O aumento da taxa de incidência do HIV entre jovens contrasta com a descontinuidade de ações educativas e a invisibilidade da Aids no espaço público. A partir de pesquisa socioantropológica, o artigo analisa concepções e práticas sobre prevenção do HIV de 139 homens e mulheres de 15 a 24 anos, majoritariamente heterossexuais e cisgênero, de comunidades de baixa renda em Porto Alegre, São Paulo, Rio de Janeiro, Manaus e Salvador. O estudo envolveu observação etnográfica, entrevistas e grupos focais.
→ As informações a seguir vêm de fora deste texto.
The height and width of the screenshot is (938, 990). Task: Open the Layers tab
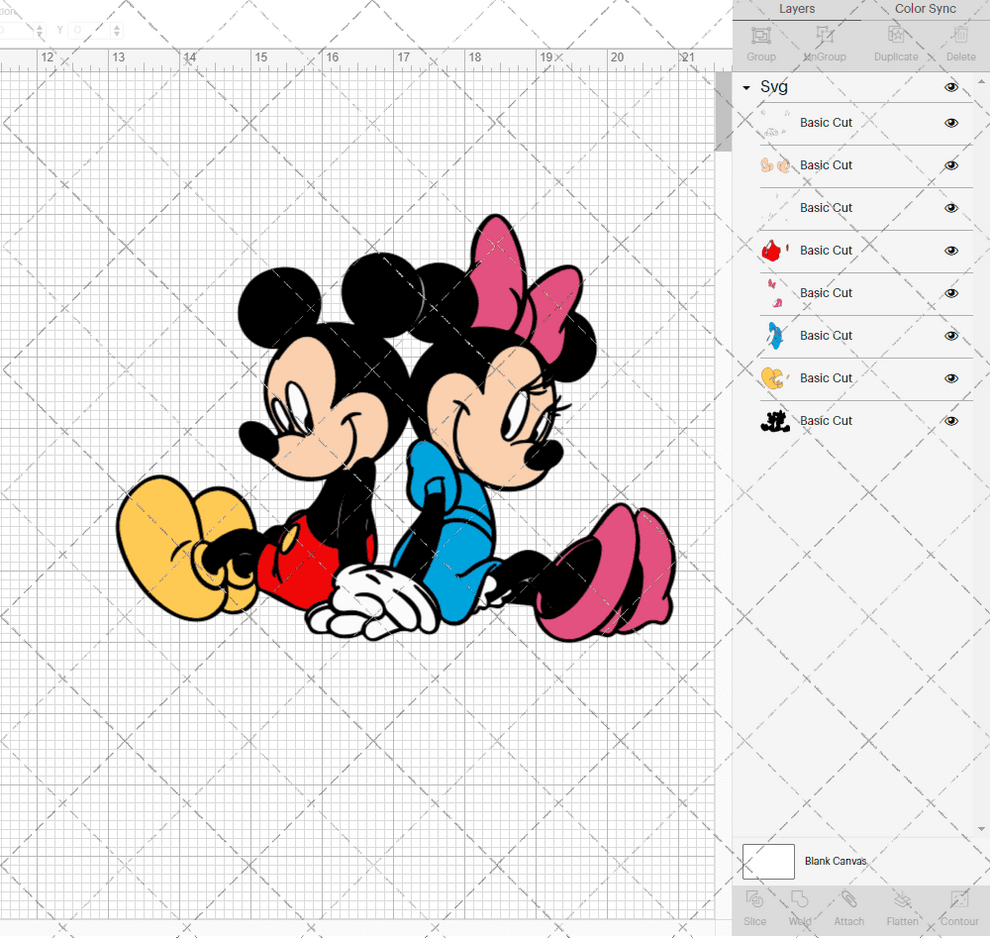797,9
Segundo os achados é limitado o conhecimento sobre diagnóstico, novas tecnologias de prevenção e tratamento do HIV. A transmissão do HIV ainda é associada aos gays, pessoas trans e indivíduos com muitos parceiros/as, persiste o receio do estigma da Aids e há raro convívio com pessoas com HIV. Prevalece a autopercepção de que a infecção pelo vírus está distante do campo de possibilidades, principalmente se a camisinha for usada com pessoa desconhecida; há maior preocupação com a gravidez não intencional. Os resultados apontam para necessidade de políticas capazes de enfrentar o estigma da Aids e as desigualdades sociais, raciais e de gênero e de criar espaços de aprendizagem e diálogo, nas escolas, serviços de saúde, movimento social, atualizando experiências exitosas e explorando o potencial das redes sociais.